DATA ROWS:
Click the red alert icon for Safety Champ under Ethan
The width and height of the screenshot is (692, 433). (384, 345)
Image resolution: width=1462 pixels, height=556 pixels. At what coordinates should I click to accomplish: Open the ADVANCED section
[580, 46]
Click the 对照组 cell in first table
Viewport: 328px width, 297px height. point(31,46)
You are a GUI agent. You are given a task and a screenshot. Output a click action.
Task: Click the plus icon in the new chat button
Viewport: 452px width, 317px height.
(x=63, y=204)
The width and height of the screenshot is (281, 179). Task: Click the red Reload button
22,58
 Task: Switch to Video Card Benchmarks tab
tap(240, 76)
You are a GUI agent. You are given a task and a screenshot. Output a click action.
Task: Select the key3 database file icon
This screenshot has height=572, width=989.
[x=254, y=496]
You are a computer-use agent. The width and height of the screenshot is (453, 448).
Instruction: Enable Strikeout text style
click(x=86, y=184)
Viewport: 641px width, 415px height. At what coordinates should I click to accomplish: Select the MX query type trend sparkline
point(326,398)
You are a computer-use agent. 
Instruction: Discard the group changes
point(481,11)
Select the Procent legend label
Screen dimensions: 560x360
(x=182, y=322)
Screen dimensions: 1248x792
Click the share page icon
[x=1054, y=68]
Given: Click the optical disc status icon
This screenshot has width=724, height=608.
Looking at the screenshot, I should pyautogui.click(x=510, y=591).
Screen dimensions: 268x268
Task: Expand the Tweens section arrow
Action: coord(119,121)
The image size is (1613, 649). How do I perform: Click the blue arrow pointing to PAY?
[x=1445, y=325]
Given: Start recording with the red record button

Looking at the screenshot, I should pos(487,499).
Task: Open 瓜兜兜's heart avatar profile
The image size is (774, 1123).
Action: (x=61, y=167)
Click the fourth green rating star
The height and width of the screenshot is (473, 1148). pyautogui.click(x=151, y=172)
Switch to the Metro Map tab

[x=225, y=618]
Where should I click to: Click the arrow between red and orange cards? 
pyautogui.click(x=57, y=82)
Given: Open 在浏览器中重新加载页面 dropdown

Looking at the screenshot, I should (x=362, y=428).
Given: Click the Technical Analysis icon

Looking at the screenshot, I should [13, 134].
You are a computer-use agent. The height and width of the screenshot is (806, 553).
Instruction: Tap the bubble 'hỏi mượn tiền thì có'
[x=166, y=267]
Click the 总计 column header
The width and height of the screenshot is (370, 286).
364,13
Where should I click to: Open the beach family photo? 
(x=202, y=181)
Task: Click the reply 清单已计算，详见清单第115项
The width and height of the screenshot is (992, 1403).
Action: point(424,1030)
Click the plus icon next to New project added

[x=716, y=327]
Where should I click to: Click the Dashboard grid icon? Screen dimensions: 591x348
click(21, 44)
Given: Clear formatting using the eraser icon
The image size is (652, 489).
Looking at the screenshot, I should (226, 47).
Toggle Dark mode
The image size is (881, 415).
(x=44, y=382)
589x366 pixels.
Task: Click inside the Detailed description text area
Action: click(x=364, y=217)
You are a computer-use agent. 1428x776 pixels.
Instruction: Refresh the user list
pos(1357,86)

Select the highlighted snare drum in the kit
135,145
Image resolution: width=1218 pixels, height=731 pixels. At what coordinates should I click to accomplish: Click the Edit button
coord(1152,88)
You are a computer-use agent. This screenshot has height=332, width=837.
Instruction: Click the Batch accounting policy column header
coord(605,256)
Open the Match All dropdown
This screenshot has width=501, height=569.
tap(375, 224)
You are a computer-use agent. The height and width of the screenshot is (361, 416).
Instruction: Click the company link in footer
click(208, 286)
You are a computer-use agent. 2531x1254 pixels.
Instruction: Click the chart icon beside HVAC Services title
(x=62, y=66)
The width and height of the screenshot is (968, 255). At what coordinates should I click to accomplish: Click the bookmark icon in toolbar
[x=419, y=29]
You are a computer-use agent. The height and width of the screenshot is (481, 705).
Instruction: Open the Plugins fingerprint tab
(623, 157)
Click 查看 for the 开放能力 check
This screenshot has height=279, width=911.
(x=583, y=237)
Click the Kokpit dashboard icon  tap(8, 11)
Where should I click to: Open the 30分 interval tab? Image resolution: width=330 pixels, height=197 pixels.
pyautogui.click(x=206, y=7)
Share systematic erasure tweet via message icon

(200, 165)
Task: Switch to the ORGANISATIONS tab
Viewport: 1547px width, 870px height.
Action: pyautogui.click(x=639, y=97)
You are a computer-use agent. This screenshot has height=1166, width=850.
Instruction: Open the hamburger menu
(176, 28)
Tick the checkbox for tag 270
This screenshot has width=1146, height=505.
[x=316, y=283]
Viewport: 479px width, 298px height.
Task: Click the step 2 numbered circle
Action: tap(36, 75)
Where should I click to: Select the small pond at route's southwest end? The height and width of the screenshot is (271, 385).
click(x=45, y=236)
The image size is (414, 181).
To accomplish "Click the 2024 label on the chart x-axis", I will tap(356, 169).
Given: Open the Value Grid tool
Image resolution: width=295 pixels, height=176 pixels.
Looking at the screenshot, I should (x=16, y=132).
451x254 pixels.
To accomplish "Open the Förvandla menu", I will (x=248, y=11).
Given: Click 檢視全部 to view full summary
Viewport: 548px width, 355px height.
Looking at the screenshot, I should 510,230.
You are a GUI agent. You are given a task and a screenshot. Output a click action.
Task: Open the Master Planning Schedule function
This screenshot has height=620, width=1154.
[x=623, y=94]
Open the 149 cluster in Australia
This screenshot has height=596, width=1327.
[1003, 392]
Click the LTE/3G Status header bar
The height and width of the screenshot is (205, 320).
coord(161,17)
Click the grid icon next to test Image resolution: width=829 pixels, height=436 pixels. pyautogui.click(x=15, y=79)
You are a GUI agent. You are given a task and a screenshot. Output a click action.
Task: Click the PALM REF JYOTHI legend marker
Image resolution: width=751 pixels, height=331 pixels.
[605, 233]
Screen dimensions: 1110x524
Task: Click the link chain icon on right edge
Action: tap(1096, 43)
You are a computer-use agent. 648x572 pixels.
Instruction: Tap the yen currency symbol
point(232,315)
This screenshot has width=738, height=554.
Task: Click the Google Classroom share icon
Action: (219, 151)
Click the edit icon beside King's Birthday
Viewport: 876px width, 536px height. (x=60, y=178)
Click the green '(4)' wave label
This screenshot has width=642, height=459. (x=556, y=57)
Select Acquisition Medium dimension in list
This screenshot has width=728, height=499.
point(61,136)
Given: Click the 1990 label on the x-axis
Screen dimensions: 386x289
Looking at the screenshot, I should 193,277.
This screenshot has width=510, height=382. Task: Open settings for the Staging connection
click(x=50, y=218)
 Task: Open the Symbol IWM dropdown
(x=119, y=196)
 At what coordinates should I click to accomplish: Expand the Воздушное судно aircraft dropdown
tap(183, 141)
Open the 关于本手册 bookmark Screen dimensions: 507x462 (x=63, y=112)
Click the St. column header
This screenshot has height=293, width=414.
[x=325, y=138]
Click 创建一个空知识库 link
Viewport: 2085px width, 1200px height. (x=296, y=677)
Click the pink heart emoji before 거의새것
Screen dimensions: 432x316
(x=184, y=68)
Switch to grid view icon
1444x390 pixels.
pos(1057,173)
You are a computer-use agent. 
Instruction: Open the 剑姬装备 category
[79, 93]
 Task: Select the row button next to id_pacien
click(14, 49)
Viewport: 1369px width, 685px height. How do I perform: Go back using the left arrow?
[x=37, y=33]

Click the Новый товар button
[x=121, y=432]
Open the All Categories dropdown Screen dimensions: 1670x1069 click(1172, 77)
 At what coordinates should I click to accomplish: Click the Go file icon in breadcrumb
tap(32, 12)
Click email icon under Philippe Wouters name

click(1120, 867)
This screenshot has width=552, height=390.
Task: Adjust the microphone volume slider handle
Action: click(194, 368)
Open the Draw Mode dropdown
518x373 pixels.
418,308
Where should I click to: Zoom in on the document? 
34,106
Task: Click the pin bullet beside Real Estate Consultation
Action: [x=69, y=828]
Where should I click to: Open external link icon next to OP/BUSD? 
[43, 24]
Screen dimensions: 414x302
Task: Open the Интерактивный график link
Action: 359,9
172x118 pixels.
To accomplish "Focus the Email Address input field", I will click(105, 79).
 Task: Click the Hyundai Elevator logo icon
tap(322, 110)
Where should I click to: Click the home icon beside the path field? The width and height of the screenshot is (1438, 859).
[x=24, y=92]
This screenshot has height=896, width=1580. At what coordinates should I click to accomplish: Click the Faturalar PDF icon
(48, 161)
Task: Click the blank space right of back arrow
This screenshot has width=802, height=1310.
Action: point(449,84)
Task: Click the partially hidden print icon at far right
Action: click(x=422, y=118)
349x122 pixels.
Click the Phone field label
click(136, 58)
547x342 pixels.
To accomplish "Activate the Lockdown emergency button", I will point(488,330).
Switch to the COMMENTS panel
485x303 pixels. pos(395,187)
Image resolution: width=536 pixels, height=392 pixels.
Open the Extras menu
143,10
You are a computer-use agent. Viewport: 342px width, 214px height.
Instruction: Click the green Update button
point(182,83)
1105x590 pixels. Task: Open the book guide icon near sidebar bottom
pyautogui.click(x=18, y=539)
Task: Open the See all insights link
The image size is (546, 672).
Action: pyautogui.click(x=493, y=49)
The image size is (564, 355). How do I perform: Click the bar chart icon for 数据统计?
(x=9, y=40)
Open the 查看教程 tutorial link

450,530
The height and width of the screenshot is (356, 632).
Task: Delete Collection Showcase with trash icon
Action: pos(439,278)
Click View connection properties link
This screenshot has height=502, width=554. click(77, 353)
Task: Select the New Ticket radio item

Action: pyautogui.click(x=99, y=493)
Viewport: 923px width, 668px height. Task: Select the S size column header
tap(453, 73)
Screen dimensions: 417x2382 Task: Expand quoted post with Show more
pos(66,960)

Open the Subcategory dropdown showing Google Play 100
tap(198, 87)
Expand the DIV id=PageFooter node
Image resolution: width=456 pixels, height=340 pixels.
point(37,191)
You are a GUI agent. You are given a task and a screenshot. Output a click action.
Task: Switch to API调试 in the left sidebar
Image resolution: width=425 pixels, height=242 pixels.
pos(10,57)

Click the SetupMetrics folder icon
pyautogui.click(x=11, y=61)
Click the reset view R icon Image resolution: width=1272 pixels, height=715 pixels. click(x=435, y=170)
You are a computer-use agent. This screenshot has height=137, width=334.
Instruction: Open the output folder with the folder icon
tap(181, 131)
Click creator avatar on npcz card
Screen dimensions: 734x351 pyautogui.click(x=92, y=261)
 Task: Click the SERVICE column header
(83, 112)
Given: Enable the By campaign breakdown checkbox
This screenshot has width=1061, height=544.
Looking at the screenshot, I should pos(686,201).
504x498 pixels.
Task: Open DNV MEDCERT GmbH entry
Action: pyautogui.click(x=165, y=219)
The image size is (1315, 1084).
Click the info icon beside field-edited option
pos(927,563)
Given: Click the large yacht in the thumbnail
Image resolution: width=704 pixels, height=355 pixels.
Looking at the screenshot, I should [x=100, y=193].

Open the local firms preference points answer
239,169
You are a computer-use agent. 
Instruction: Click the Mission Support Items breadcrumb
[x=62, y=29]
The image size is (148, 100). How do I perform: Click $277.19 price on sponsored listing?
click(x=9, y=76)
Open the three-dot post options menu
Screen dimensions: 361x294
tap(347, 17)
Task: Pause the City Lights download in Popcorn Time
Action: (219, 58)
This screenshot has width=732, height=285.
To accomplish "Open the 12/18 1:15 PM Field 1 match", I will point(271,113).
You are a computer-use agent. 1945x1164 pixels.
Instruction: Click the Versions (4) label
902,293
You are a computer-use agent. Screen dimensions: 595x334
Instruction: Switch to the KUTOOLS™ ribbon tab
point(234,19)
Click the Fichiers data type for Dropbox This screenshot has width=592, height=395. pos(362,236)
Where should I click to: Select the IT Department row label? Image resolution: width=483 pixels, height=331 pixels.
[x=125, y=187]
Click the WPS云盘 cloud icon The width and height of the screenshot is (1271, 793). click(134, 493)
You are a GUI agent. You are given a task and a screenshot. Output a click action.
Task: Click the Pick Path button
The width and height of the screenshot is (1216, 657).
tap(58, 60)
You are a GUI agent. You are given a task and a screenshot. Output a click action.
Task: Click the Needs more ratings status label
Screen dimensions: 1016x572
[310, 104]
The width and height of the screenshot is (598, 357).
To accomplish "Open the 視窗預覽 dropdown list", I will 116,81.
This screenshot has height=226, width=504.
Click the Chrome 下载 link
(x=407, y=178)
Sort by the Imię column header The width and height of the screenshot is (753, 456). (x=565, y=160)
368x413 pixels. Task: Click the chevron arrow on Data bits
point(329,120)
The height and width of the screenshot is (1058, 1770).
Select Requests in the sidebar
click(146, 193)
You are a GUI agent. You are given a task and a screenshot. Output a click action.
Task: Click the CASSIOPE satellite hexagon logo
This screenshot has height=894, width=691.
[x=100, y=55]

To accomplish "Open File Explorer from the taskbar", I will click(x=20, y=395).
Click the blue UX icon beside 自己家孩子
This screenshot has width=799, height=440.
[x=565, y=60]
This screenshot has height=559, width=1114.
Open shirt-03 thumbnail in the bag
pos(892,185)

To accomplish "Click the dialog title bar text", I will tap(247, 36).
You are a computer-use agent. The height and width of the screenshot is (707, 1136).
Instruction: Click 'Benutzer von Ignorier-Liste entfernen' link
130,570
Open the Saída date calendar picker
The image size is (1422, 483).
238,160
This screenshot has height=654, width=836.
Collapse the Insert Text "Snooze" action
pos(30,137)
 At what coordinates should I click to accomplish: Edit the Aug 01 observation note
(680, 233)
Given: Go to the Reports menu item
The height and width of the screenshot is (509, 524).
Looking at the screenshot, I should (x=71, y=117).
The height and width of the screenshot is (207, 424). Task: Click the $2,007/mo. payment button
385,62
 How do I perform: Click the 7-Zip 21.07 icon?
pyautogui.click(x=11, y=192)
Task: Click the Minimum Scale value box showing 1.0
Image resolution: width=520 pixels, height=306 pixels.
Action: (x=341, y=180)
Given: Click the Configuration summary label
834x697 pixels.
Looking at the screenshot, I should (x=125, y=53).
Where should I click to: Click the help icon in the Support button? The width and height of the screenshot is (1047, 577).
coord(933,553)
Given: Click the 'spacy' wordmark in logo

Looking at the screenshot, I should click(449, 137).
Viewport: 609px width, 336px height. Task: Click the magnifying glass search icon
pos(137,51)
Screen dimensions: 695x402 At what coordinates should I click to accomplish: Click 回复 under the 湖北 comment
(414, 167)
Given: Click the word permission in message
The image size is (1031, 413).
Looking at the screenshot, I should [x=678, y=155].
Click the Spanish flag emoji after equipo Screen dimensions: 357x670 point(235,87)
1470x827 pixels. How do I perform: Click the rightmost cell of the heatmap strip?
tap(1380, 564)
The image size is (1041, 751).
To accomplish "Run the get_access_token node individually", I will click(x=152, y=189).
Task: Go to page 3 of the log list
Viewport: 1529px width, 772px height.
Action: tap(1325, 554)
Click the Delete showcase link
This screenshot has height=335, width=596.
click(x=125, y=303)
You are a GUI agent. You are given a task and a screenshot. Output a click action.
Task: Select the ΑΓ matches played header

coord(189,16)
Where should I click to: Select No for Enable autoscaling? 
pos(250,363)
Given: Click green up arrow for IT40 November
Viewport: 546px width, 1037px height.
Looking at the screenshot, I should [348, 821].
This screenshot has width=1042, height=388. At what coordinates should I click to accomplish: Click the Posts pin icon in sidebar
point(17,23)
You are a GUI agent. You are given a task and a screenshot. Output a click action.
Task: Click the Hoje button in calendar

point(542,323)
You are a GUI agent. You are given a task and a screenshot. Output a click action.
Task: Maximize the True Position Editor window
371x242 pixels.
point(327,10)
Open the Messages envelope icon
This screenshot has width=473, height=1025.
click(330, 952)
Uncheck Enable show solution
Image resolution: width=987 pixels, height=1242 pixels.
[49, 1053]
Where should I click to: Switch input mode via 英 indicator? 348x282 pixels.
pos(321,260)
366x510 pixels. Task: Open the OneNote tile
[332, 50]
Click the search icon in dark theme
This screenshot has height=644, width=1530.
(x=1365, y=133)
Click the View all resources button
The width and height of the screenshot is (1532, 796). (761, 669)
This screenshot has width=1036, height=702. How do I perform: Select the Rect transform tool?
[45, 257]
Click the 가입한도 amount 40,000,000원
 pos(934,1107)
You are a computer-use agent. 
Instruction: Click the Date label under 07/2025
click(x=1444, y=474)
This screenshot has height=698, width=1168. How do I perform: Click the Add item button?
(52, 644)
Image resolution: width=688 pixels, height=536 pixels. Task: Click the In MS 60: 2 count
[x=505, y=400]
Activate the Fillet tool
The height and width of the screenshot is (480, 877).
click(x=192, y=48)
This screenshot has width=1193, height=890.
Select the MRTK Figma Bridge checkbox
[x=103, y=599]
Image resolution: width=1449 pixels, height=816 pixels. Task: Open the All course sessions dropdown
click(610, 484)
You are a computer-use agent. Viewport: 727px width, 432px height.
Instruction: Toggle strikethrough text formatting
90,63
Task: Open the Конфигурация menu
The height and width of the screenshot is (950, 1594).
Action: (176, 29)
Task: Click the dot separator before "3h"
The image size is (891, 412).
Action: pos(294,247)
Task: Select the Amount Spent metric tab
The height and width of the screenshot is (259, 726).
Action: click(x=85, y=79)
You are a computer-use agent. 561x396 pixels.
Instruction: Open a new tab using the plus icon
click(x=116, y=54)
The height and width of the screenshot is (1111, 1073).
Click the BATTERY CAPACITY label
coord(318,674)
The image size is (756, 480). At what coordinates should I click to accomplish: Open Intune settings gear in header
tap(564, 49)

GIVEN TASK:
Convert the data from the line containing "This screenshot has height=559, width=1114." down to the line containing "will click(x=152, y=189).", both included, into a JSON list of strings with one string per line and blank lines omitted.

RESPONSE TO THE TASK:
[
  "This screenshot has height=559, width=1114.",
  "Open shirt-03 thumbnail in the bag",
  "pos(892,185)",
  "To accomplish \"Click the dialog title bar text\", I will tap(247, 36).",
  "You are a computer-use agent. The height and width of the screenshot is (707, 1136).",
  "Instruction: Click 'Benutzer von Ignorier-Liste entfernen' link",
  "130,570",
  "Open the Saída date calendar picker",
  "The image size is (1422, 483).",
  "238,160",
  "This screenshot has height=654, width=836.",
  "Collapse the Insert Text \"Snooze\" action",
  "pos(30,137)",
  " At what coordinates should I click to accomplish: Edit the Aug 01 observation note",
  "(680, 233)",
  "Given: Go to the Reports menu item",
  "The height and width of the screenshot is (509, 524).",
  "Looking at the screenshot, I should (x=71, y=117).",
  "The height and width of the screenshot is (207, 424). Task: Click the $2,007/mo. payment button",
  "385,62",
  " How do I perform: Click the 7-Zip 21.07 icon?",
  "pyautogui.click(x=11, y=192)",
  "Task: Click the Minimum Scale value box showing 1.0",
  "Image resolution: width=520 pixels, height=306 pixels.",
  "Action: (x=341, y=180)",
  "Given: Click the Configuration summary label",
  "834x697 pixels.",
  "Looking at the screenshot, I should (x=125, y=53).",
  "Where should I click to: Click the help icon in the Support button? The width and height of the screenshot is (1047, 577).",
  "coord(933,553)",
  "Given: Click the 'spacy' wordmark in logo",
  "Looking at the screenshot, I should click(449, 137).",
  "Viewport: 609px width, 336px height. Task: Click the magnifying glass search icon",
  "pos(137,51)",
  "Screen dimensions: 695x402 At what coordinates should I click to accomplish: Click 回复 under the 湖北 comment",
  "(414, 167)",
  "Given: Click the word permission in message",
  "The image size is (1031, 413).",
  "Looking at the screenshot, I should [x=678, y=155].",
  "Click the Spanish flag emoji after equipo Screen dimensions: 357x670 point(235,87)",
  "1470x827 pixels. How do I perform: Click the rightmost cell of the heatmap strip?",
  "tap(1380, 564)",
  "The image size is (1041, 751).",
  "To accomplish \"Run the get_access_token node individually\", I will click(x=152, y=189)."
]